_DOCUMENT PASSAGE:_
What Can You Legally Use As a Student?

As a student, you may copy:

  • materials for which you have the copyright holder's permission, either through a Creative Commons license or through written or spoken permission
  • materials found in the public domain
  • within the Fair Use exceptions in the Copyright Law

Fair Use allows you to make copies for yourself for the purposes of education, private study, research, review, criticism, parody, satire, or news reporting. Under Fair Use, you can copy and communicate in paper or digital format up to 10% of the work. For example: 

  • one chapter from a book
  • one article from a journal issue
  • one article or page from a newspaper issue
  • one entry from a reference work (e.g. encyclopedia, dictionary)

Additionally, section § 110 of the Copyright Law allows you to perform or display a lawfully made copy of a work (videos, images, texts, songs, etc.) in the course of face-to-face teaching activities, or digital transmission of such works through online courses, when they are using the work for instructional purposes at a non-profit educational institution. An important point to remember is that these copyright exceptions only cover the performance or display of a work. If you need to copy the work (i.e. reproduce the work) you must obtain copyright permission. Columbia University Libraries provide a guide on how to contact and request permission from a copyright owner to use a copyrighted work. 

All works copied must be legally obtained.

Here are some specific examples of how you can use copyright protected materials:

  • You can include copyrighted materials in your assignments and presentations, provided you are including the work for research, private study, education, parody, satire, criticism, review and news reporting purposes, and acknowledge the author and source of the material. Follow the Guide to Citation Styles to properly cite the copyrighted materials included in your work.
  • You can play a video/DVD (legal copy only) or project a streamed video in class.
  • You can link to an online video in your presentation.

(Collected data)
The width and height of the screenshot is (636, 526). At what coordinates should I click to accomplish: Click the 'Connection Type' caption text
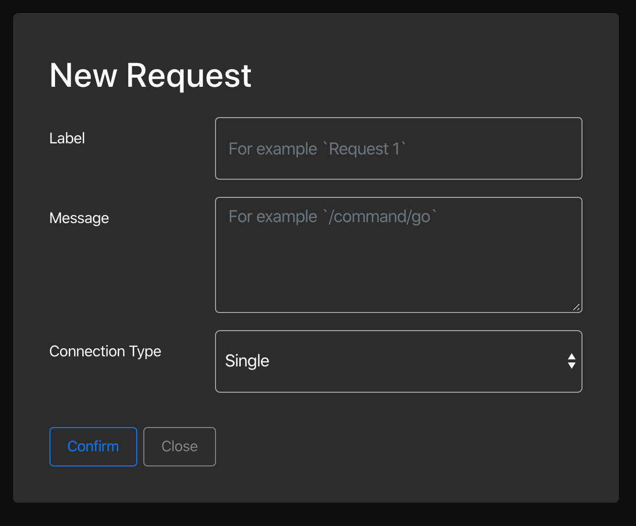click(105, 351)
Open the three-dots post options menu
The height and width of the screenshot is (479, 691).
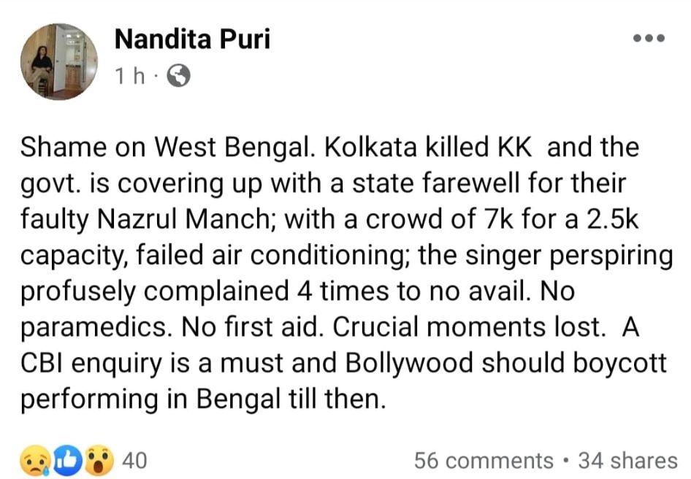[x=649, y=39]
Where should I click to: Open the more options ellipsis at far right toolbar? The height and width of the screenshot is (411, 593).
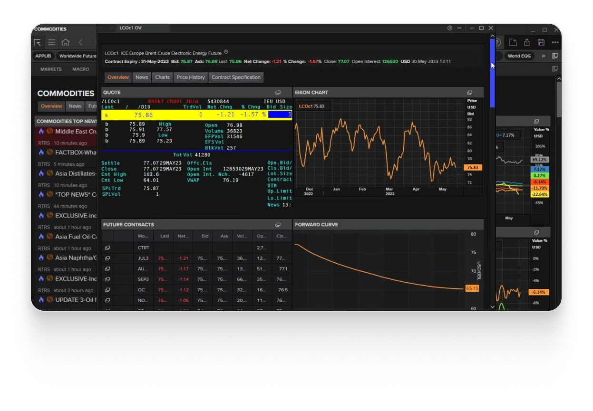pos(555,42)
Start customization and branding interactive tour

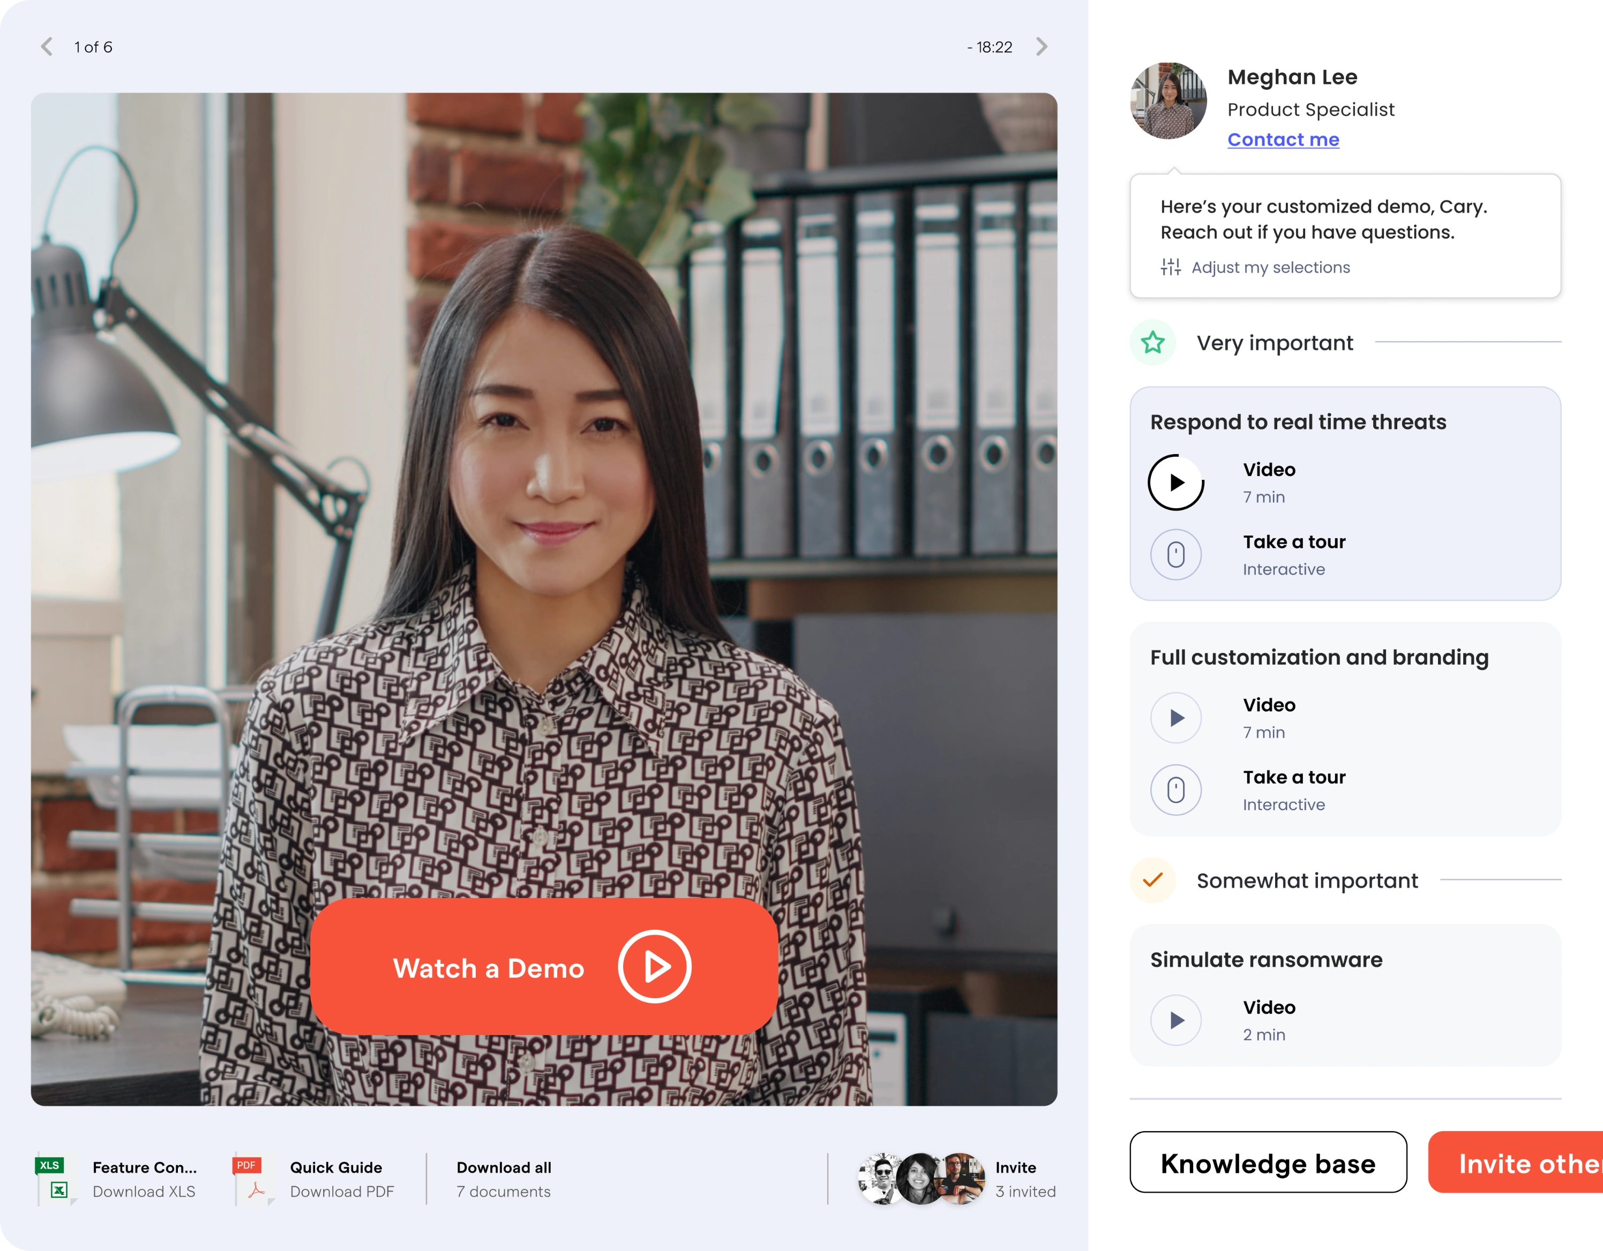(x=1176, y=790)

_EXERCISE INSTRUCTIONS:_
• a. Under Fair Use, which examples does the passage on student copyright use give of copying up to 10% of a work?
• b. Can you extend the passage on student copyright use beyond its last sentence?

_TASK ANSWERS:_
• a.
- one chapter from a book
- one article from a journal issue
- one article or page from a newspaper issue
- one entry from a reference work (e.g. encyclopedia, dictionary)

• b.
  • You can display a work that is not your own for a presentation or discussion in class.
  • You can make copies of work that is not your own for a presentation or discussion in class, but the handouts can only be given to students in your class.
  • You can perform a play on the premises of the institution under the following conditions:
    • it must be for educational or training purposes,
    • it must not be for profit,
    • it must take place before an audience consisting primarily of students of the educational institution, persons acting under its authority, or a person who is directly responsible for setting a curriculum for the educational institution, and
    • it must not involve a 'motive of gain'.

An example is the performance of a play in a drama class.

  • You can record your instructor’s lecture to watch later with your instructor's prior permission. Instructors are the copyright owners of their lecture notes, PowerPoint presentations and exams, and thus control what can be done with their course materials.

Here are some examples of what you cannot do:

  • Requesting the Library to copy more than two chapters or 10% of a copyright protected work (books, journal issues, etc.) for you.
  • Requesting via ILL for more than one article per issue without requesting copyright permission.
  • Posting of copyright protected works to a publicly accessible website.
  • Copying multiple short excerpts from the same copyright protected work.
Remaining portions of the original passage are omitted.